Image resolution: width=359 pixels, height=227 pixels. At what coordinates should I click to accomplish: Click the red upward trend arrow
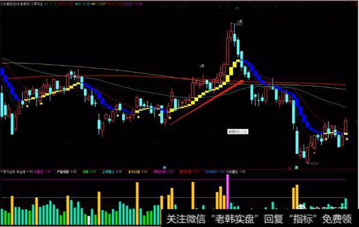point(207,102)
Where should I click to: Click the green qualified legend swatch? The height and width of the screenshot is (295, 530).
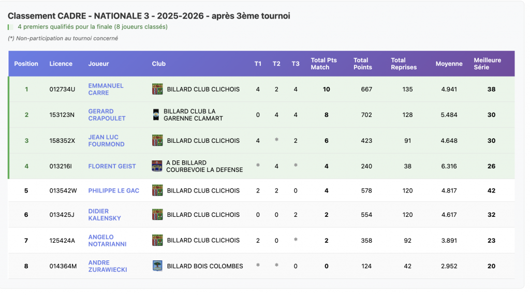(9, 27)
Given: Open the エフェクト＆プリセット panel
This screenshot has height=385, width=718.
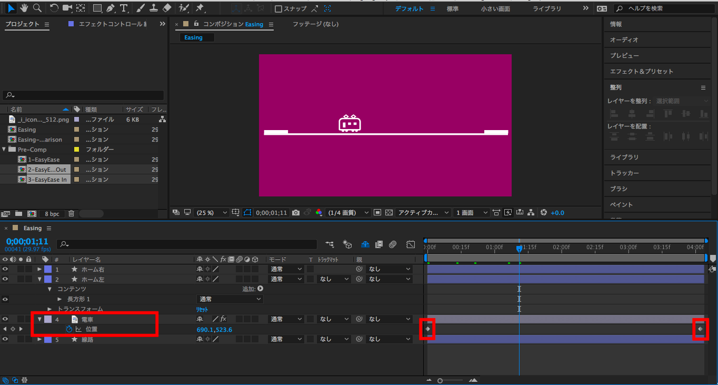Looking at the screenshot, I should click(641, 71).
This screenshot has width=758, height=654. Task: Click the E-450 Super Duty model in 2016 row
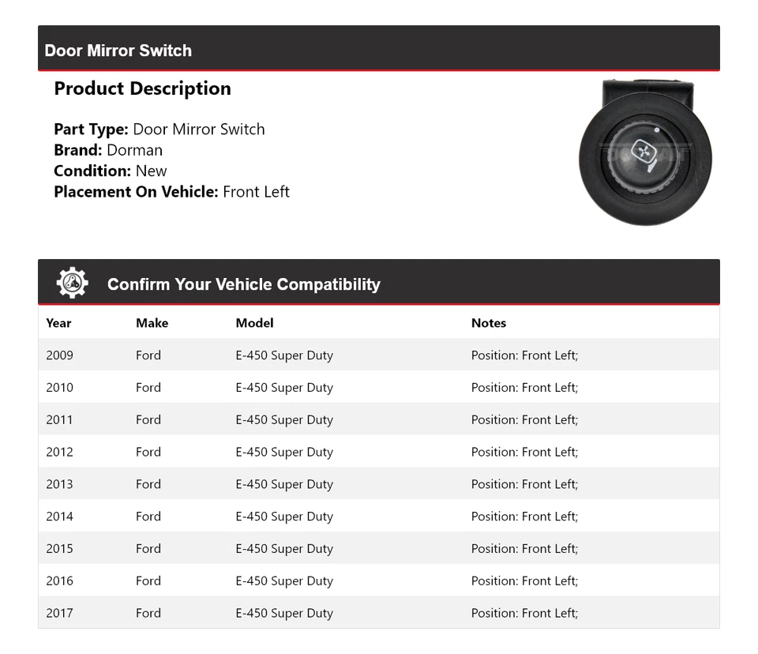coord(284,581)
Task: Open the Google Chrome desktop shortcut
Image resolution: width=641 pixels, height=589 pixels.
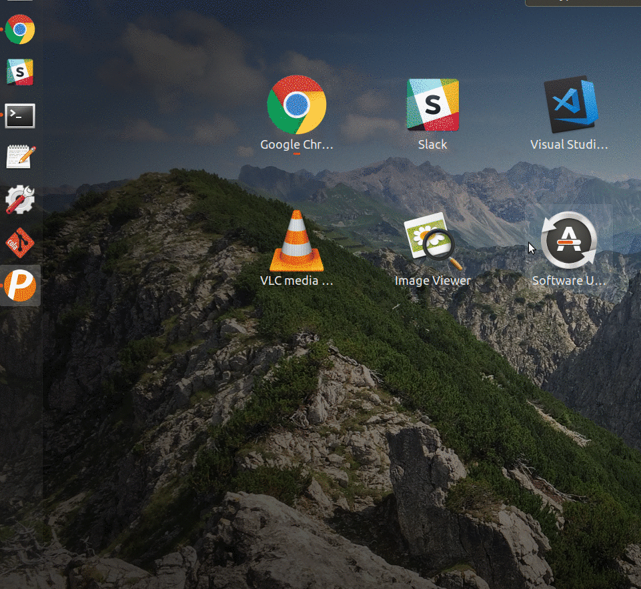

------

Brief:
Could you reproduce every entry exactly, leaving out the pictures?

Exercise result:
Image resolution: width=359 pixels, height=227 pixels. At what coordinates should I click to accomplish: Click the red upward trend arrow
point(207,102)
Where should I click to: Click the green qualified legend swatch? The height and width of the screenshot is (295, 530).
(9, 27)
Given: Open the エフェクト＆プリセット panel
This screenshot has height=385, width=718.
Looking at the screenshot, I should click(641, 71).
This screenshot has width=758, height=654. Task: Click the E-450 Super Duty model in 2016 row
coord(284,581)
Task: Open the Google Chrome desktop shortcut
Image resolution: width=641 pixels, height=589 pixels.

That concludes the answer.